18
2008
Haifa roadtrip part 3.
An article by Elahn
Comments Off Leaving the Dome behind us we continued our trip towards Haifa.
Arriving an hour later at around 11pm we found a hostel apartment run by a local who Leon once stayed at before. It was hidden at the back of a rundown block which worried me as to what was inside. Thankfully the room was decent enough, with several beds, a bathroom, tv and fridge.
Once we checked in we walked towards the German Colony and a late super and smoke of a nargilla.
The erratic drive towards Haifa.
One of the many fabulous outdoor restaurants in downtown Haifa.
I do a double take.
Haifa is the once city in Israel I’ve seen a large population of co-existing Israelis and Arabs. A lot of Arabs were out and happily mingling in cafes and restaurants, side by side with Jews very peacefully. It was great to see that if we can all learn to eat and drink in peace, then we should be able to live in peace.
Leon and I drink a Tabeh Beer. A beer made in the Palestinian West Bank. Not bad brew.
I get creative with my camera and the lights of the restaurant.
It was well after midnight and most places were open and the crowds were pumping. Finishing our super we moved on to a nearby cafe to smoke a Nargilla and chill out.
Leon makes smoke rings in the shape of deformed clouds of smoke. All look on in awe!
Miles argues back with a smoke ring of his own. Trumps Leons and closes the debate.
We call it a night and head off to bed. The following morning we rise early, go for a quick body surf near Haifa.
The beach at Haifa. See larger.
After a few hours of riding the waves we packed it up and drove further north to the town of Akko. Taken from a BBC website -
Akko is one of the oldest continuously-inhabited cities in the world. It is first mentioned in written records in 3500BC, when it shows up in Egyptian hieroglyphs. Later on, the Kambizes used its port as their base in their campaign to conquer Egypt in 525BC, suggesting that Akko already had a sophisticated and well-developed port.
I didn’t know much about Akko at all and was amazed at this place. It is fantastic and surprising. Jews and Arabs living and working together. The market place is abuzz with activity, stores and shops with food, fish, nuts, bricabrak and much more line cobble stoned pathways, reminiscent of the old city of Jerusalem. The smells of cooking kebabs, felafel and shwarma filled my nostrils. Leon led us towards a restaurant with good hummus, zigzagging down twisting laneways being followed by large crowds of locals and tourists alike.

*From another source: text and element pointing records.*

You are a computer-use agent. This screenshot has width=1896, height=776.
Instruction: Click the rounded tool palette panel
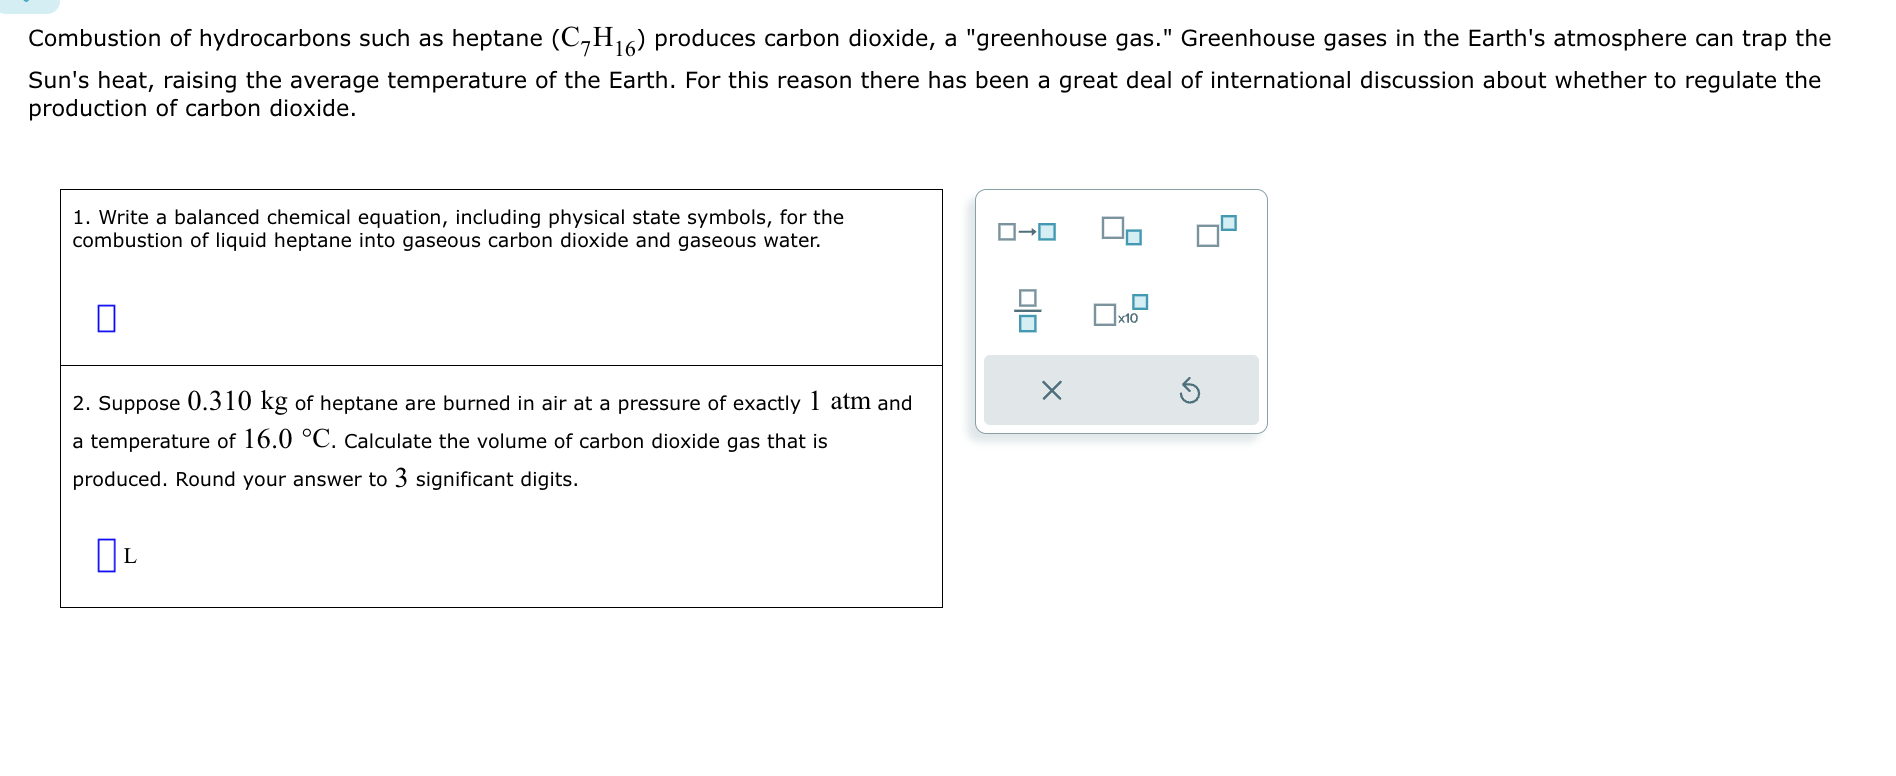(1120, 310)
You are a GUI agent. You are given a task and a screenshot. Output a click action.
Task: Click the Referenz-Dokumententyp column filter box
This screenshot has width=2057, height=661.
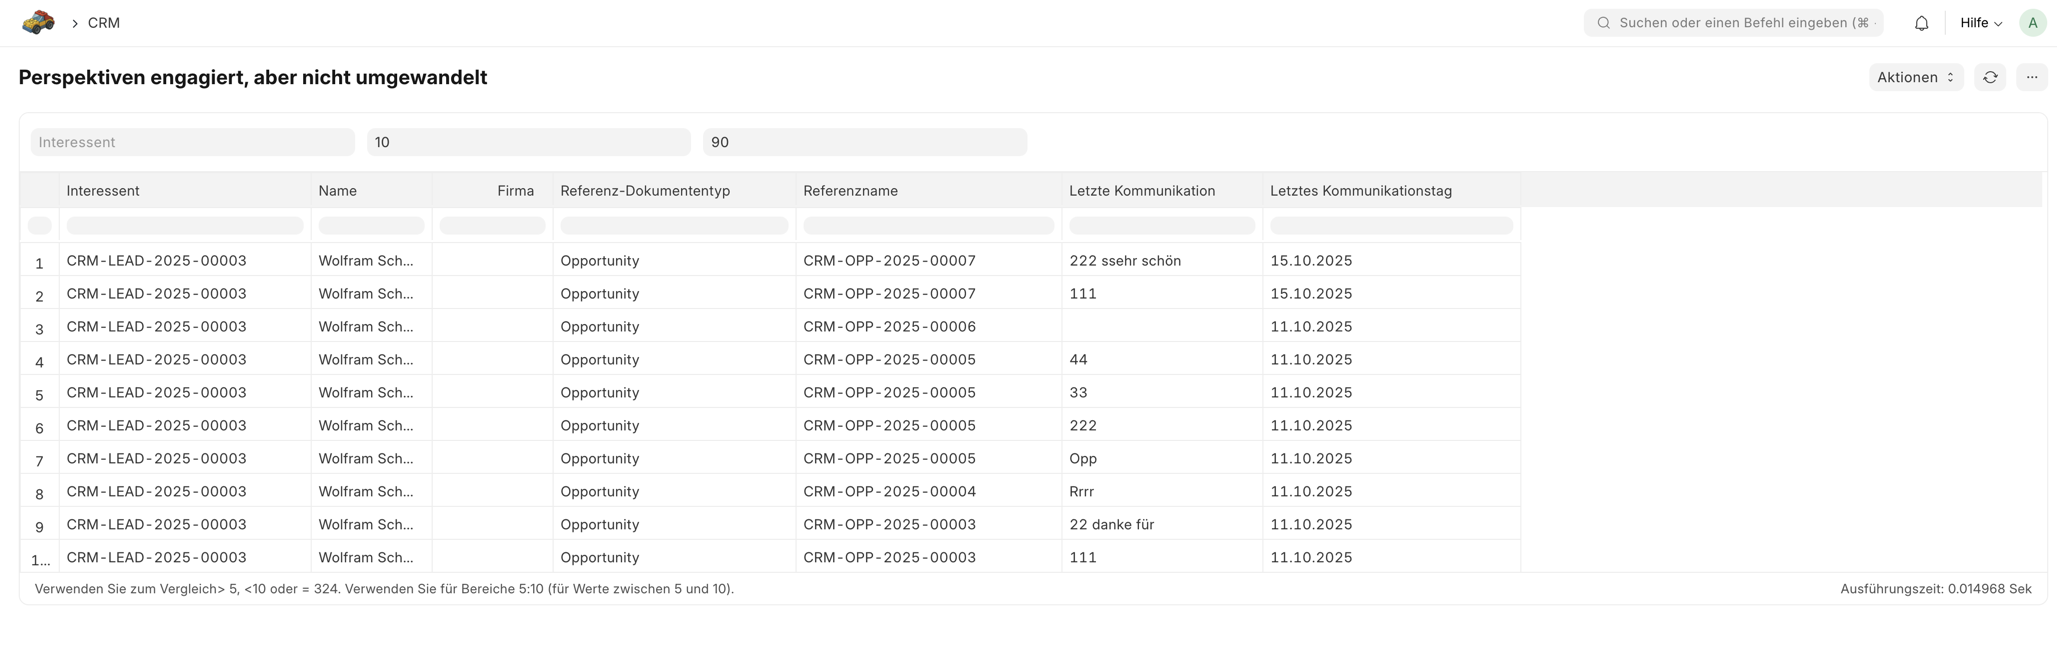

I follow Leon and Miles down one laneway.
I follow Leon and Miles down another laneway.
If mum ever moved here I’m sure she could get a job here. Firstly teach them how to spell.
A market in Akko. Check out scary dude in blue shirt. Is that Hannibal Lecter? Creepy.
People eat at outdoor laneway tables underneath ancient archways.
We have a late lunch of various hummus dishes, pickled vegetables, peta bread and felafel. While we eat a noisy procession comes past the restaurant complete with loud drumming, singing, clapping and a dude on a loud speaker chanting. I think it may have been an Arab wedding procession. Either that or a factory discount rug store doing some promotional spruiking.

Once the crowd moves on and we finish our lunch Leon takes us to another nearby cafe for a Nargilla and coffee. They put cardamom in black coffee here. It is a fabulous taste, much recommend trying.

The port of Akko. See larger.
It was getting late so we got back in the car and drove back to Tel Aviv, the boys dropping me home as they headed back to Rehovot. Overall a great two days away seeing more of Israel.